Tag Archives: vantablack

It couldn’t get much blacker

A few weeks ago I was taking my son to a birthday party and a journalist from The Independent phoned me to ask my opinion on Vantablack. This is the blackest material ever made. Whereas most black materials reflect about 4% of the light (or more) at all wavelengths, this new nano-material has really really low reflectance. It only reflects about 0.035% of the light. I gave a few comments and an article appeared in The Independent which was nice. I used to really like The Independent, back in the days when I read newspapers. The original article by Ian Johnston was very good imho.

However, a few days later the story was all around the world and I was often cited, all based on that one phone interview with Ian. The thing was that it was not even that big news. That is, yes, it is the blackest material ever made, but the truth is it is an incremental improvement in blackness beating the previous blackest material from a few years ago. My name even appeared in the Daily Mail. Most embarrassingly, I was interviewed on an American radio show. The reason I say it was embarrassing was that this new development actually had nothing to do with me and I didn’t want people thinking I was trying to claim credit. So when I agreed to do the radio show I told the researcher that they needed to be clear that this was nothing to do with me. I didn’t invent it. Imagine my surprise when John Hockenberry (that was his name, I believe) asked me, “So Dr Westland, what have you stumbled upon?”. Arghhhhh!!! Luckily, it was not a live interview because it actually got worse. A lot worse. So bad, that I could barely summon up strength to listen to it when it went out the next day. But actually, the editors did a good job and the final cut is not too bad. You can hear it here.

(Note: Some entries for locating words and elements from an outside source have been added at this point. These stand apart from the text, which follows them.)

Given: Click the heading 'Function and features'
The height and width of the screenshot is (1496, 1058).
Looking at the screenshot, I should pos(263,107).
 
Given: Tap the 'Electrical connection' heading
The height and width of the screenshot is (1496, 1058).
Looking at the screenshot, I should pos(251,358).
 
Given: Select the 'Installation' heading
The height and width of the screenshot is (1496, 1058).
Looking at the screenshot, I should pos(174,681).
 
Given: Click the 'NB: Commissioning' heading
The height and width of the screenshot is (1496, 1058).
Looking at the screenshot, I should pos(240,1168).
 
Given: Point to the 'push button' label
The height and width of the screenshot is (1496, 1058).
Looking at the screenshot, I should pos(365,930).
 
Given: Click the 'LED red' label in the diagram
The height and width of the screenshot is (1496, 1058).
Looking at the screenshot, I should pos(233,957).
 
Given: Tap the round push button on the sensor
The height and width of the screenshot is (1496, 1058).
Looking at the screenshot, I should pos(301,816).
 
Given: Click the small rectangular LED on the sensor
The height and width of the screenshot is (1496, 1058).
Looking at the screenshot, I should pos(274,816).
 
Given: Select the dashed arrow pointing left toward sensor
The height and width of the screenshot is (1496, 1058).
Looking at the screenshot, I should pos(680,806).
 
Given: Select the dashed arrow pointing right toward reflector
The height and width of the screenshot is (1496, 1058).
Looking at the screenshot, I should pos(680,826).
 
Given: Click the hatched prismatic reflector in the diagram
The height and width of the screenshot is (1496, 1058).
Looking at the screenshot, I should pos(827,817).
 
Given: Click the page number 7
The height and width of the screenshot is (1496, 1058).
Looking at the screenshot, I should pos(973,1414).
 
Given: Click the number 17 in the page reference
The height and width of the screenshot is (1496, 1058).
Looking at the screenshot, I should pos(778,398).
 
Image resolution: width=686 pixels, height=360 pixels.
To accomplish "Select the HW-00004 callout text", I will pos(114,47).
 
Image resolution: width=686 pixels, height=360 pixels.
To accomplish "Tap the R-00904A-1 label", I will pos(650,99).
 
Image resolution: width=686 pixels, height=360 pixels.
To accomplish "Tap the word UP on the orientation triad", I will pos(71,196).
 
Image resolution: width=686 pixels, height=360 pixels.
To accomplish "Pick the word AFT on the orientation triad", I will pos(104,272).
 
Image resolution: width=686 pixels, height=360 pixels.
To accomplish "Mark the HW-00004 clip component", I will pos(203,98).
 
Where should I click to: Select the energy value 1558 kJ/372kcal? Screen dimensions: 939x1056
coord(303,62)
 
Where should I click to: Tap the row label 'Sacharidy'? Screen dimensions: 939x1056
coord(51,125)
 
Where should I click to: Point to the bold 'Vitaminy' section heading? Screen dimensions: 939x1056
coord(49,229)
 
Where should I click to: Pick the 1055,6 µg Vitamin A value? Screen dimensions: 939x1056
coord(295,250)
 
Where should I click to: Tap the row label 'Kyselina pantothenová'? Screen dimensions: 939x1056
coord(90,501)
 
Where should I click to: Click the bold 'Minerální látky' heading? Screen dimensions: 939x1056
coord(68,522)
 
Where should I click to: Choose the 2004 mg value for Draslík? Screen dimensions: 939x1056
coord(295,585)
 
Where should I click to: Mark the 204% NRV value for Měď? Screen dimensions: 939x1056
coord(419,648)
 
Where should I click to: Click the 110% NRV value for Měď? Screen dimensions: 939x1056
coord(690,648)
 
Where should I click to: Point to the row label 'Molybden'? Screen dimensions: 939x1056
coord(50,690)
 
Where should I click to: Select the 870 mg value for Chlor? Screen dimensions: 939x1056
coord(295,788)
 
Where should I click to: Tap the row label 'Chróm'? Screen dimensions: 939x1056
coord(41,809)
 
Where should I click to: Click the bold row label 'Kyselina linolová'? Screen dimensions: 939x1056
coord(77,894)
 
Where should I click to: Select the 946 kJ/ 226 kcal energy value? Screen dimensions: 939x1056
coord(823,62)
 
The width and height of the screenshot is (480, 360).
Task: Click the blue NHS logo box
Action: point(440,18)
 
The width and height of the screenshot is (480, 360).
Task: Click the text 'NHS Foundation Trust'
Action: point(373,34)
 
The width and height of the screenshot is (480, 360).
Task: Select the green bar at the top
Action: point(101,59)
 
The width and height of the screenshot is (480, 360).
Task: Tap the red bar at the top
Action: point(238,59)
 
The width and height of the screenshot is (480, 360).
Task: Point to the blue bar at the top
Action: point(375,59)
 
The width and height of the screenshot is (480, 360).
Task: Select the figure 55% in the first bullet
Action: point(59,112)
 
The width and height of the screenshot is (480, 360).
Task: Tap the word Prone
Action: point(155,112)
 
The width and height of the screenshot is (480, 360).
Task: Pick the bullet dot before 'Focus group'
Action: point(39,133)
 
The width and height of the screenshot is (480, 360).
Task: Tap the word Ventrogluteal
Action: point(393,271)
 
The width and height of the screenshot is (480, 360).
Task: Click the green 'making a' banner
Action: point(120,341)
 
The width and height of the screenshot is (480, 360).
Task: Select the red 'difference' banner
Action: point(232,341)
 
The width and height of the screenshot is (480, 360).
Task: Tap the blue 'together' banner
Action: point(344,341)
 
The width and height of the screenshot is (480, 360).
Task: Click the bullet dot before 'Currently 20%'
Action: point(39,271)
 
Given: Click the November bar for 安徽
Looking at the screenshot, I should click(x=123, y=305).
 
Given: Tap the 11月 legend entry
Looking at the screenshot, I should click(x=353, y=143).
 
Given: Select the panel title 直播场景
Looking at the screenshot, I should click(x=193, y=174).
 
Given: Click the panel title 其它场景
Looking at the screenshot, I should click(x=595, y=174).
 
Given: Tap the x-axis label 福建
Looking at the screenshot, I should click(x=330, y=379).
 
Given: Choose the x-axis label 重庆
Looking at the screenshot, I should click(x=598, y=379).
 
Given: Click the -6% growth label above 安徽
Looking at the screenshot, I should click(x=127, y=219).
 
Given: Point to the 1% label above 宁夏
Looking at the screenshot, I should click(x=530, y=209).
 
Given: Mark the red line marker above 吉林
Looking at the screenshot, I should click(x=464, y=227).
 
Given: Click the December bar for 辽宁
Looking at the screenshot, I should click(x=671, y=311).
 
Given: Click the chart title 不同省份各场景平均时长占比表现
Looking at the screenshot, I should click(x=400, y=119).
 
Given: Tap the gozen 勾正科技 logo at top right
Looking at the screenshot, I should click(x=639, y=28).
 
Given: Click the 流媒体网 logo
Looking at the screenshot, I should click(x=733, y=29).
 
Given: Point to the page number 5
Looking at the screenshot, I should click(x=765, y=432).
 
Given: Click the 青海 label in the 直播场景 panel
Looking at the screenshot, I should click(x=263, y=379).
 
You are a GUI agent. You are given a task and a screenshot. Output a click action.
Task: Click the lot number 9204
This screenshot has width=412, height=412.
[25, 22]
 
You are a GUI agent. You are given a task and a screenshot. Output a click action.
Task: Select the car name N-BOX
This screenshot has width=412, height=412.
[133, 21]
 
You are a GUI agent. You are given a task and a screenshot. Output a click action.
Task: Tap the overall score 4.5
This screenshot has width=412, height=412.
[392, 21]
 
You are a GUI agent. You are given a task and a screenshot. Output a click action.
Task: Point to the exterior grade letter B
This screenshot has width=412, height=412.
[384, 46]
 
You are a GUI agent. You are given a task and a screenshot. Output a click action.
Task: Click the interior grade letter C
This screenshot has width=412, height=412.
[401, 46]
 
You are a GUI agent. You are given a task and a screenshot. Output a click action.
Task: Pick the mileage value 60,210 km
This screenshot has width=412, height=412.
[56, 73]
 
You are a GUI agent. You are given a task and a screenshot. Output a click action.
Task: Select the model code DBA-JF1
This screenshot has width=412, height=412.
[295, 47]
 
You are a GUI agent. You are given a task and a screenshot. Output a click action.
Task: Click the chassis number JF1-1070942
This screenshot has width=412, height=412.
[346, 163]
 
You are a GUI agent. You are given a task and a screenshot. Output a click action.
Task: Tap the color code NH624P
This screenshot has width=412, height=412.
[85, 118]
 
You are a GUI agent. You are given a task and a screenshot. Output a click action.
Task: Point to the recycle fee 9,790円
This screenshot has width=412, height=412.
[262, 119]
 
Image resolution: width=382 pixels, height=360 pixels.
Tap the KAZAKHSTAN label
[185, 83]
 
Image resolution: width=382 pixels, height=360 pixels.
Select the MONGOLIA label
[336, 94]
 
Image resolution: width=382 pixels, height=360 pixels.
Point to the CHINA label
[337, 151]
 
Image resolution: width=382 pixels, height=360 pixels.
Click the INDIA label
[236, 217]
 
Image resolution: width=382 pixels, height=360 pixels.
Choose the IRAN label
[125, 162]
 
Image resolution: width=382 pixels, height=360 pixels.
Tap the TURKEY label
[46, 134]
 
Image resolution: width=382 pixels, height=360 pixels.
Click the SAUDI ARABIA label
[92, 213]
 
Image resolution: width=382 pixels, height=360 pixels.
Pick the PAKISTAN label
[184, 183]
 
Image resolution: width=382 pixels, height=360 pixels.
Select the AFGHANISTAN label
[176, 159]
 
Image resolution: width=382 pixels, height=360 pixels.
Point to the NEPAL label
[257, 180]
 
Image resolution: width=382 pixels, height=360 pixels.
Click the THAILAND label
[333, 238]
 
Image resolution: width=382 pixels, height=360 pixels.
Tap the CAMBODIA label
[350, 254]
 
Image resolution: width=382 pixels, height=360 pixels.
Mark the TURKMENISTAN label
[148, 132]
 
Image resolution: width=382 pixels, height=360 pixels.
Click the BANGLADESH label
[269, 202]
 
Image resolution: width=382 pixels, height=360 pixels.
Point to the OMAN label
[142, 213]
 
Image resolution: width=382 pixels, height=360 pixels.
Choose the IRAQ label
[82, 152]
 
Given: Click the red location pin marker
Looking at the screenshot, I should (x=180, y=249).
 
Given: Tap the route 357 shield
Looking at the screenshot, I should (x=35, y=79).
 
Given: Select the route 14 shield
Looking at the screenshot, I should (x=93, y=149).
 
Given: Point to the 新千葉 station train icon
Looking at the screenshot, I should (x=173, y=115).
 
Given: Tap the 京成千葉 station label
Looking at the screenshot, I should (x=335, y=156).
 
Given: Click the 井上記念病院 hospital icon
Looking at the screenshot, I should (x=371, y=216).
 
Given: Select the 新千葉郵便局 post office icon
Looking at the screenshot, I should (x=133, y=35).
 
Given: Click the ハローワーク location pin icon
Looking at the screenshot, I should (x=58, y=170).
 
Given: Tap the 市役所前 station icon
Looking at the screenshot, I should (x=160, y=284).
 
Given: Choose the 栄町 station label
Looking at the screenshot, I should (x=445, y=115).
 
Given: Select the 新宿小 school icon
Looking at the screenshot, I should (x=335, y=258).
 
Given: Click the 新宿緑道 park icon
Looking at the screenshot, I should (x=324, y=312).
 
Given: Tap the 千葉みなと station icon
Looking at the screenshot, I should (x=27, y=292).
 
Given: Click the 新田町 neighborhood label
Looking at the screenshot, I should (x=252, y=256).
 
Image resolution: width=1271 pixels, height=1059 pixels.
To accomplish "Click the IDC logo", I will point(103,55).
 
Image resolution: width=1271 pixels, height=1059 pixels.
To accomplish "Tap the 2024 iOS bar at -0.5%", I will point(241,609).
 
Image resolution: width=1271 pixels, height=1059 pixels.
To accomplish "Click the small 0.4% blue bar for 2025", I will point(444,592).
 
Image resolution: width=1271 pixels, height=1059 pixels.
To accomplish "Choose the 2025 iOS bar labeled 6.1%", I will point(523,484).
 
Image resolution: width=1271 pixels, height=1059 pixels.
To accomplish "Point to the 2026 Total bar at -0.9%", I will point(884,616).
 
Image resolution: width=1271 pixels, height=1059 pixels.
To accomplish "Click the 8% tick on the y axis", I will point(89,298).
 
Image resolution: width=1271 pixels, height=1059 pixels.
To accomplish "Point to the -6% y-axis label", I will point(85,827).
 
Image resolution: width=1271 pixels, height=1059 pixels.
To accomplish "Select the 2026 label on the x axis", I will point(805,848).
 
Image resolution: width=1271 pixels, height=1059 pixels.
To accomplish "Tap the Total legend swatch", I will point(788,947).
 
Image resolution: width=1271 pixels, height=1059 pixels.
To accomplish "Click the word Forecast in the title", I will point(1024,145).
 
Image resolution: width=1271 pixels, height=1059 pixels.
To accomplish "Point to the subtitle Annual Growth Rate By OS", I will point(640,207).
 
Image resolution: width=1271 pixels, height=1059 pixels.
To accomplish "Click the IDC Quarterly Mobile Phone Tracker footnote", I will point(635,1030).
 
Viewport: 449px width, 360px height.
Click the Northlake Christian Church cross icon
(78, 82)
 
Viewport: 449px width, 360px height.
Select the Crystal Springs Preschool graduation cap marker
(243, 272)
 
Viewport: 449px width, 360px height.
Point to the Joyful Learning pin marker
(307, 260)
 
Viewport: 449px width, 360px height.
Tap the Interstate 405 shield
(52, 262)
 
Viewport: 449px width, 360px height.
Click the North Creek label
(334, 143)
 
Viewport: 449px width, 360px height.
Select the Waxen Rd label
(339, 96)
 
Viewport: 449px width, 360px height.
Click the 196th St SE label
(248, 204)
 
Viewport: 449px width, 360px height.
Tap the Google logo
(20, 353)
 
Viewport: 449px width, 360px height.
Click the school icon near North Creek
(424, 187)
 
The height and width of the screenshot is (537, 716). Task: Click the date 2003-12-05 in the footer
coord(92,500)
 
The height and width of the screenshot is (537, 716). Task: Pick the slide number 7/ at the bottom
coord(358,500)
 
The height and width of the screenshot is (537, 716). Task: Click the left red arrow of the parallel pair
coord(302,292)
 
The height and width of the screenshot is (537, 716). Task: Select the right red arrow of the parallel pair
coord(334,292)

It would be nice to talk about my own work. I work in the area of blackness. One of the things I do is to ask people to rank different black samples in order of least black to most black. This allows me to discover, for example, that women prefer reddish blacks and men prefer bluish blacks. Also, asians prefer reddish blacks and caucasians prefer bluish blacks. I am developing a blackness index; a way to measure a sample and say how black it is or whether one sample is blacker than another. Why? Well, one application is for manufacturers of black ink for printers (which may be made from coloured inks). Different recipes produce different blacks. What if one recipe is chromatically neutral but another recipe is less neural (it has a slight hue) but is darker – which one is blacker?